As reported by business daily Kommersant, researchers at the private DNKOM laboratory examined 1,512 people from the Russian cities of Moscow, Ryazan, Kursk, and Nizhnevartovsk, and concluded that, after 74 days of observation, there is no chance of most people becoming sick again from COVID-19.
The study showed that a second infection could only affect patients with underlying issues, such as allergies, diabetes, autoimmune diseases, and obesity.
In addition, people who take significant doses of anti-inflammatory drugs may also be re-infected by COVID-19, as the medicines suppress immunoresistance.

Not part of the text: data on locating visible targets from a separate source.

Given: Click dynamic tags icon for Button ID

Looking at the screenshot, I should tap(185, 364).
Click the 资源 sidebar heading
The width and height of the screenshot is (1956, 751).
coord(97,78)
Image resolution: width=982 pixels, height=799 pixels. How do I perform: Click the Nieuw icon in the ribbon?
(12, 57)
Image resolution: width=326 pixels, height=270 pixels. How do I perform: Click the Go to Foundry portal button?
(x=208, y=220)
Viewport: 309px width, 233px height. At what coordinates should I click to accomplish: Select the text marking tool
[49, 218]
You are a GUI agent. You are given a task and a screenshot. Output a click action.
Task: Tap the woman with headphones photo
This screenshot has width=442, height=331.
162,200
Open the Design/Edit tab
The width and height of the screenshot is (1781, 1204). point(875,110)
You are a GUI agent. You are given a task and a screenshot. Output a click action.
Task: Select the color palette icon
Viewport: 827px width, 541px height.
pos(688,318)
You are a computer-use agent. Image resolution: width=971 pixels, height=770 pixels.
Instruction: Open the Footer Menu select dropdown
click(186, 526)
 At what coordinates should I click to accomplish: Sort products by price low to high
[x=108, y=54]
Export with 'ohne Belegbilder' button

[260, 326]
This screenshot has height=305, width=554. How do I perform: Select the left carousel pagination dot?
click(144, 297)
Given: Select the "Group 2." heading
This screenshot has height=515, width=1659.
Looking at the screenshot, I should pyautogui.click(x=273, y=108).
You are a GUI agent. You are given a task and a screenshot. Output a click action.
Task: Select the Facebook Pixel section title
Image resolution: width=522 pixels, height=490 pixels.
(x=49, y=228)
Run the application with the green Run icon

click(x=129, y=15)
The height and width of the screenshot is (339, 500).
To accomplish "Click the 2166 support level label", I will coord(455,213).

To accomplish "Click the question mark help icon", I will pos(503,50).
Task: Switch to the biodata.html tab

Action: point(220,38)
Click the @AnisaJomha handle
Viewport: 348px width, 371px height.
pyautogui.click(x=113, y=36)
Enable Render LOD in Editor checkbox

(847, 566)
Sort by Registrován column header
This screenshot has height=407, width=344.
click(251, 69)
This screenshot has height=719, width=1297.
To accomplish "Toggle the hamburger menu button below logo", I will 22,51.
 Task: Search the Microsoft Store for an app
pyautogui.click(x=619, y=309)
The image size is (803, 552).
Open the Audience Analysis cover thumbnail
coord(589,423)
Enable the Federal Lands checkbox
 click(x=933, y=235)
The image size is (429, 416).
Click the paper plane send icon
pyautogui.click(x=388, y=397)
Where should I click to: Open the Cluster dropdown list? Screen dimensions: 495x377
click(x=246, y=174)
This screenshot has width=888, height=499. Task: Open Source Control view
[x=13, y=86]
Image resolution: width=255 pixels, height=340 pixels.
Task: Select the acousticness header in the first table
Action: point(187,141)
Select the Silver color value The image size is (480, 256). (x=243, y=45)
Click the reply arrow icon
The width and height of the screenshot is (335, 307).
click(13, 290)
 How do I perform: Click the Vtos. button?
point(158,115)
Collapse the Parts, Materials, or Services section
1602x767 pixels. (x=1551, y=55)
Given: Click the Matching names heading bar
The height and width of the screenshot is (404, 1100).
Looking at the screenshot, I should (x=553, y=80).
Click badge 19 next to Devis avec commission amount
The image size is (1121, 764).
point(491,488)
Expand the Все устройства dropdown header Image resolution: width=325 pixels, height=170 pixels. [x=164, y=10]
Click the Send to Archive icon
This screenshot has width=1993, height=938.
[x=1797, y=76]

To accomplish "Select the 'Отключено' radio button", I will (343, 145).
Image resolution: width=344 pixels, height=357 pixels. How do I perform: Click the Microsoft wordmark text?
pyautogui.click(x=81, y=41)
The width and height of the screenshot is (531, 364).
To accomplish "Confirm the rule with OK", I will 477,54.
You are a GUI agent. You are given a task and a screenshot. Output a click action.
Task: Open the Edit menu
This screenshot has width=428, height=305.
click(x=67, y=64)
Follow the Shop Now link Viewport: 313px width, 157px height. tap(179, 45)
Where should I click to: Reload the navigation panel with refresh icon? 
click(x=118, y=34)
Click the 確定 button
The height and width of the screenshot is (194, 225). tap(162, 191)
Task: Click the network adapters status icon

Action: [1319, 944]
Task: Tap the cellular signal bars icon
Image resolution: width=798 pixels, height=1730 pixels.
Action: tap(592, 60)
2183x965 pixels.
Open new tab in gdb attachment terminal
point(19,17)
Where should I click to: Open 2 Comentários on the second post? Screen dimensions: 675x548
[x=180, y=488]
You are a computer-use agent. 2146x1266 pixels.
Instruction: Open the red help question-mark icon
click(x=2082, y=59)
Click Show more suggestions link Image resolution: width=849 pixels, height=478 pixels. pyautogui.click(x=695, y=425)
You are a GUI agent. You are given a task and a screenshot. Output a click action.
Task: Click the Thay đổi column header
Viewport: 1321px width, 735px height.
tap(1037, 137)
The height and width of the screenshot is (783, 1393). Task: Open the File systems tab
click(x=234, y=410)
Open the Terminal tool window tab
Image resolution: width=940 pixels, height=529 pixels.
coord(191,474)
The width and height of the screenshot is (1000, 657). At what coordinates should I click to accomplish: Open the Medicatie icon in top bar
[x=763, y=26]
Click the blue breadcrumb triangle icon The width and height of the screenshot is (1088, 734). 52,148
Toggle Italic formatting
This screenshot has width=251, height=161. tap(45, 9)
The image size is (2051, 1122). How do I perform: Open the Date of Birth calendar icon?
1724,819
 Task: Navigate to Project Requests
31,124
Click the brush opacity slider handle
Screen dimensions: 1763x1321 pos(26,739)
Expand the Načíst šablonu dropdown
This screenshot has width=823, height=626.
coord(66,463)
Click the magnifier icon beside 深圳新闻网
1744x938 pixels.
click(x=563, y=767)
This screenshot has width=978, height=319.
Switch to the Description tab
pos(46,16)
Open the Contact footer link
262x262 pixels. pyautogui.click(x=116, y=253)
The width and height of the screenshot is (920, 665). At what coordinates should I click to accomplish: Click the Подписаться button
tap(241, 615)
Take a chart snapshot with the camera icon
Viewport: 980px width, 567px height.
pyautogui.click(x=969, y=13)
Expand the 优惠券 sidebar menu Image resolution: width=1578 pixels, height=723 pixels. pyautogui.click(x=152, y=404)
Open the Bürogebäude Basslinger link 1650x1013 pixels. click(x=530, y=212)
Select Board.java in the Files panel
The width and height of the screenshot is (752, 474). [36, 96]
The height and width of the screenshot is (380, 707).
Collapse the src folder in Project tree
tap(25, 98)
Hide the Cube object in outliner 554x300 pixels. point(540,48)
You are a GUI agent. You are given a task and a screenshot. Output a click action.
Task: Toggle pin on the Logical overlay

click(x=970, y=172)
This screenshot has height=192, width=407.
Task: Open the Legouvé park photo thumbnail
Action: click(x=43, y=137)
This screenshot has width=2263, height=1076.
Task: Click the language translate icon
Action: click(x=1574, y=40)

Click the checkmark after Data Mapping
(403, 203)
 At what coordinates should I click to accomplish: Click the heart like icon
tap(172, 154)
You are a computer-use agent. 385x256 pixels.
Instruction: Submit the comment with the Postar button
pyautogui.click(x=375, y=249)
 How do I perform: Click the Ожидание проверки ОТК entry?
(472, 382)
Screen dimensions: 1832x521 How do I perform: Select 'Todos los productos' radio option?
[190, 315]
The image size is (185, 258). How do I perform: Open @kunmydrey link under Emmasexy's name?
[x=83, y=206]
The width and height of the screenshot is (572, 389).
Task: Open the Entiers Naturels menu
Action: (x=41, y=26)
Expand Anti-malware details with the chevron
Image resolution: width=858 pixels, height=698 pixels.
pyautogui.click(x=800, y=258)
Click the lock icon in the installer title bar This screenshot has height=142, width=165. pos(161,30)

On August 24, a man from Hong Kong made international headlines when he was confirmed to have been re-infected by COVID-19, four and a half months after first being diagnosed. The second time around, the Hong Konger was completely asymptomatic. There have been similar reports from around the world, including in Russia, but none of these claims have been confirmed.
According to Alexander Gintsburg, the head of Moscow’s Gamaleya Institute of Epidemiology and Microbiology, re-infection is possible if someone has COVID-19 without any major symptoms.
“They definitely do not develop immunity and still need to be vaccinated,” he explained. “They will get sick for the second or third time and will suffer in the same mild form.”
On August 11, Russian President Vladimir Putin announced that the country had registered the world’s first Covid-19 vaccine, due to be available to the general public from January 2021. Developed by the Gamaleya Institute, the vaccine has been criticized by some Western experts for what they perceive as improper testing.